DIRECTIONS FOR THIS TASK -> Where the entries below show "Instruction: Select the", begin there and print that line and all following lines exactly, through the last, omitting pictures.

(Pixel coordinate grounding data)
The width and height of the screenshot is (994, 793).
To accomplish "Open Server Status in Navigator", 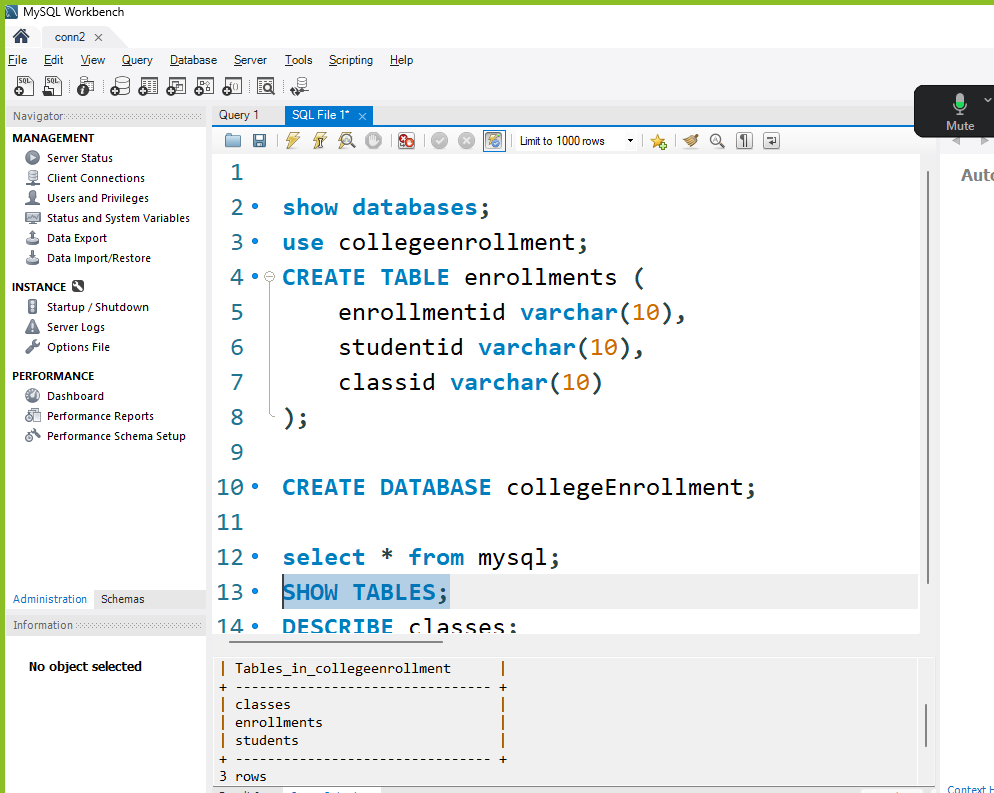I will pyautogui.click(x=79, y=158).
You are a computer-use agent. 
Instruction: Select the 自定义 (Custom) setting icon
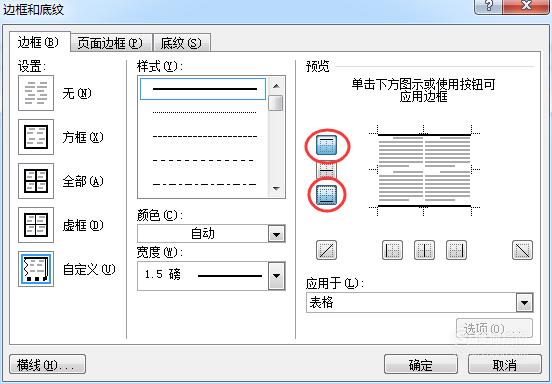(36, 269)

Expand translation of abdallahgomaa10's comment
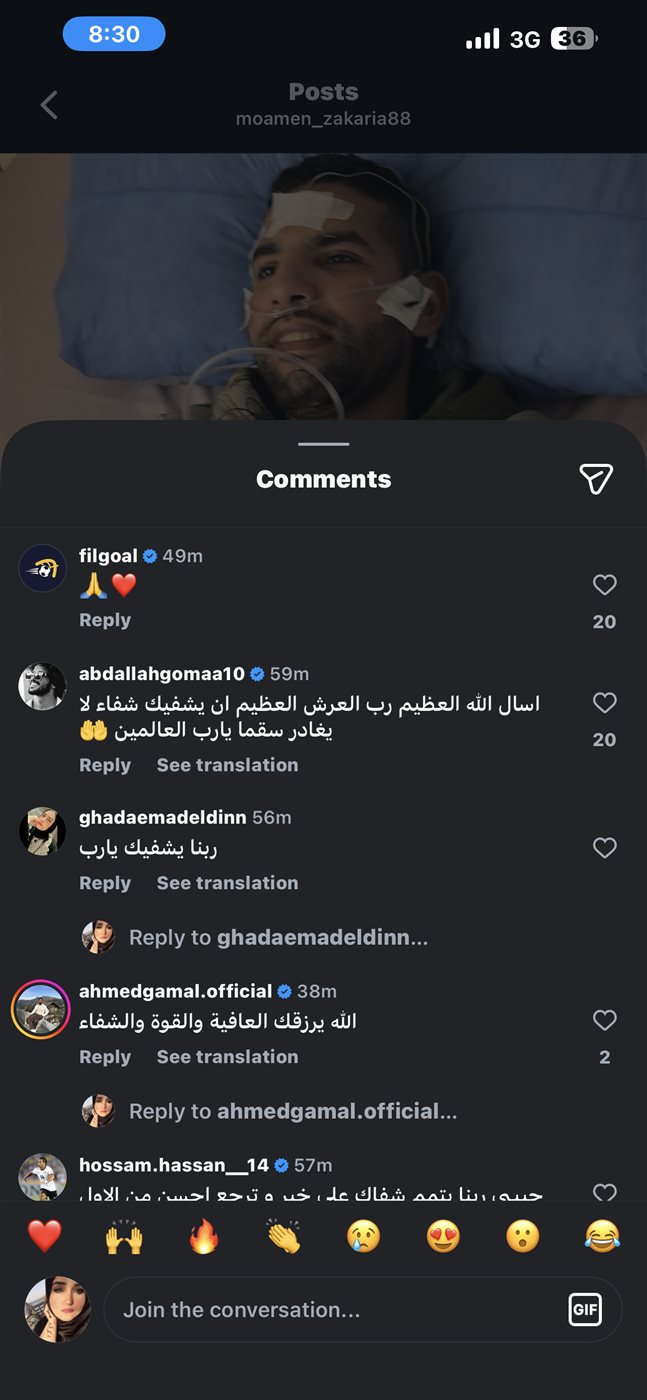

ANSWER FOR THE TASK ->
Instruction: Select the 自定义 (Custom) setting icon
(36, 269)

Expand translation of abdallahgomaa10's comment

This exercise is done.